昏迷前看到的那阵强光实在是太猛烈,疯狂刺激着他的虹膜,现在他什么都看不见了,也判断不出现在的情况。
他甚至不知道这是在哪儿,记忆残缺不全,看不见,听不见,也难以辨认方向,而丹田的位置隐隐作痛,轻轻一动便满是撕裂的痛苦,仿佛受了极其严重的伤。
他胡乱挥舞着手臂,不知碰到了什么,耳边清脆的响声传来,大概是打碎了一个瓷瓶。
浓郁的药香味温吞地传来,安澈顿时觉得四肢百骸都舒适了不少。
他撑着身子起来,只觉得入手的似乎是柔软的床铺,上头的花纹绣的很细致,却只让他觉得陌生。他摸着额头,手心有些许黏腻,微冷,额头却很烫。
……这是哪儿。
一个眼盲又身受重伤的人,正处于失忆状态,在一间陌生的房间里醒来。
安澈摸索着光脚下床,尽管腹部的疼痛还是让他冷汗淋漓,但他还是不愿坐以待毙,他慢慢靠着墙边,摸到窗沿,推开窗,清凉的风带着外面嘈杂热闹的喧哗闯了进来,他这一处房间似乎正是在一条热闹的街上。
细听,楼下还有聊天的声音。
第82章:
风同样也带来了流言蜚语。
“九阳宗不愧是天下第一门派,要不是当初清风仙尊叛逃到魔界,想必九阳宗一定能更兴盛一些。”
“就是不知道那清风仙尊到底去了哪儿,当初小道消息里他跟紫阳剑尊蜜里调油,转眼就被伤得遍体鳞伤,估计这时候正躲在哪儿养伤呢!”

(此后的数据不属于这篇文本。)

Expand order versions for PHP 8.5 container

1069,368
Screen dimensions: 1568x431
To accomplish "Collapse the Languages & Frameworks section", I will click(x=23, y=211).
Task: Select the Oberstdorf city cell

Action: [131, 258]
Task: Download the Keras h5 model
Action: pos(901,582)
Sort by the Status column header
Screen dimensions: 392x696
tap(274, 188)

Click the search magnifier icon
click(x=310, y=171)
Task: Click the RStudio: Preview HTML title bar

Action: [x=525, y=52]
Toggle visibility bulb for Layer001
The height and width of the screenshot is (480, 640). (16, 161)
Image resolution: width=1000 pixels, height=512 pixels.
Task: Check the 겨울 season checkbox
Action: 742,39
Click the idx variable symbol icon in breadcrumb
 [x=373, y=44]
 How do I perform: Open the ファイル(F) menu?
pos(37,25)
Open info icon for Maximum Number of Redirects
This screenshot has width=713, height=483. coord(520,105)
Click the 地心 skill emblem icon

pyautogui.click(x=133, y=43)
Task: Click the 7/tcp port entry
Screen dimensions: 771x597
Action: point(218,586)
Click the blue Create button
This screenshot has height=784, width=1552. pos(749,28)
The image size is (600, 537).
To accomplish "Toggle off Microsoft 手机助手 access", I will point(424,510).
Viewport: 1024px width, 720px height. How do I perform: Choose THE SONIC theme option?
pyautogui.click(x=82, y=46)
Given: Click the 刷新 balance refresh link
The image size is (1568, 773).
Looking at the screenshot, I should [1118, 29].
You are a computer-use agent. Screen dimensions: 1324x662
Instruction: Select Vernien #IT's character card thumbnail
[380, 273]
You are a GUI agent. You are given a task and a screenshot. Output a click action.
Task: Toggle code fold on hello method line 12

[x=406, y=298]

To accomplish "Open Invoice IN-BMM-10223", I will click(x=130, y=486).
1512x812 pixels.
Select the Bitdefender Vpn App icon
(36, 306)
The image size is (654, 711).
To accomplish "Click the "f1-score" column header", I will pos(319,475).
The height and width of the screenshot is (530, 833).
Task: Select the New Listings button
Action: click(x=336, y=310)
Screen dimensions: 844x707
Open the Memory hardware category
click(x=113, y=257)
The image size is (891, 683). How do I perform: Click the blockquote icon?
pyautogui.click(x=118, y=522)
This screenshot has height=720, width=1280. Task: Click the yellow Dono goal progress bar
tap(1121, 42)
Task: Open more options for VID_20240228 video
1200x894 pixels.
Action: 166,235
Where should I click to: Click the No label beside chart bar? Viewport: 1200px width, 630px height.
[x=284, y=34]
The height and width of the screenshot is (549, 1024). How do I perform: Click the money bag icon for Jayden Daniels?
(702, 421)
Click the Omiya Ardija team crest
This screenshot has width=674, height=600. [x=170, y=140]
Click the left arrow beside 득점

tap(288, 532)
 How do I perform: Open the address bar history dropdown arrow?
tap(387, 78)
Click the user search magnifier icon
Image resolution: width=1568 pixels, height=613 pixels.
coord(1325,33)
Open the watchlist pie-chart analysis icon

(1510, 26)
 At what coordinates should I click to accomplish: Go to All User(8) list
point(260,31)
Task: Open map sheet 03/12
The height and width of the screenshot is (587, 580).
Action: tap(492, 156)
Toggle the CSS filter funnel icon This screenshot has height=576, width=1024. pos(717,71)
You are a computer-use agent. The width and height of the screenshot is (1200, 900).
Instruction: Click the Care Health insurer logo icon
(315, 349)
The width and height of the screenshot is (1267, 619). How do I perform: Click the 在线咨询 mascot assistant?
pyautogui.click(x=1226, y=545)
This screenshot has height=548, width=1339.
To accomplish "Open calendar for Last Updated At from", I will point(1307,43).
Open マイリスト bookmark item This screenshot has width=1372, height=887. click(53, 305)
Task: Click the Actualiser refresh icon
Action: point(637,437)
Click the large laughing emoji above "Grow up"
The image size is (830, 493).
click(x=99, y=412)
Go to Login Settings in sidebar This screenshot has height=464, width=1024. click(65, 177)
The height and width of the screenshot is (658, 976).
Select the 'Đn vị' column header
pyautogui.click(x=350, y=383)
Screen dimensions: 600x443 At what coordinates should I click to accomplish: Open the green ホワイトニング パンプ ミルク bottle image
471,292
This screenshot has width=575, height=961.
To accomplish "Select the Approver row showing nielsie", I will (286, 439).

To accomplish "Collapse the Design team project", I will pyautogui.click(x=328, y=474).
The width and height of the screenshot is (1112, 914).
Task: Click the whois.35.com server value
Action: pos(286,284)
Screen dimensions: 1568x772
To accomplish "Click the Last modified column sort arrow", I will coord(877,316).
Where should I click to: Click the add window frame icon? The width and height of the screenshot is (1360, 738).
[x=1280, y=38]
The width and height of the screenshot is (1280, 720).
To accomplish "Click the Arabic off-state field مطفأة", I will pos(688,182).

“害,别说那清风仙尊已经消失无踪了,要是他还在早就被群攻而起,讨伐得屁滚尿流了!”
“嘶,还真是想亲眼见见他长什么样,传闻里他貌若潘安,美得不似真人,如天仙下凡呢!不过吧,那些说书人的嘴可信不得,都巧言令色得很!”
“你别说,这安仙尊的模样确实没有半分虚言,我有一弟兄曾侥幸在九阳宗听过一段时间课,就遇到过安仙尊……”
“什么仙尊?叛徒才对吧!”
……
寒风凛凛,安澈忍不住轻声咳嗽,喉间痒意怎么也止不住。
大概是又牵扯到了伤口,他越咳越剧烈,微微弓腰,没有丝毫缓解的疼痛牵连着他眼里氤氲起一片水雾。
门被敲了两声,小心地推开,小二端着托盘,里边呈着茶水点心:“客官,您昨个儿点的茶——”
他的声音戛然而止。
他们家客栈很注重客人隐私,一般情况下是不会有突然打扰客户的情况,但小二得了老板授意,特意去查看了下这间屋子的客人有没有离开,所以才鲁莽开门。
他没想到会看到昨天那个客人如此狼狈的一面。
明明昨天客人似乎还好好的,虽然皮肤比高山上的寒雪还白,呼吸比金玲凤凰的羽毛还轻,衣衫单薄,像是病入膏肓,眼里沧桑而悲怆,行将就木。
客人一次性给了住房半年的灵石,在老板问起时轻声说:“将我葬在隐山上。”
隐山,正好在他们客栈的正后方,那里常年危机四伏,去采药的人一旦深入十不存一,小二不明白为什么客人要选择葬在那里。
让他更不明白的是一向不愿意多管闲事的老板居然同意了。
此刻他更清晰地看到这位客人的脸,连呼吸都滞住了。
墨色长发披散在腰间,眼睛乌黑而无神,水雾迷蒙,缥缈朦胧,如同一副精美的水墨画。
安澈光脚立在那里,眼睛看不见,只能凭借耳朵勉强辨别方向,静静“看”着小二,却没听到下一步声音。
他微微偏头,问:“怎么了?”
小二被烫着似的回过神来,他扫视过地上那一片狼藉,立刻急急忙忙扶着安澈回了床上,又清扫着地上的瓷片。
“您要是有什么需要就叫我,我可以帮您。”他眼里尽是认真,看起来正经得很,只有耳尖上的红暴露了他的不安。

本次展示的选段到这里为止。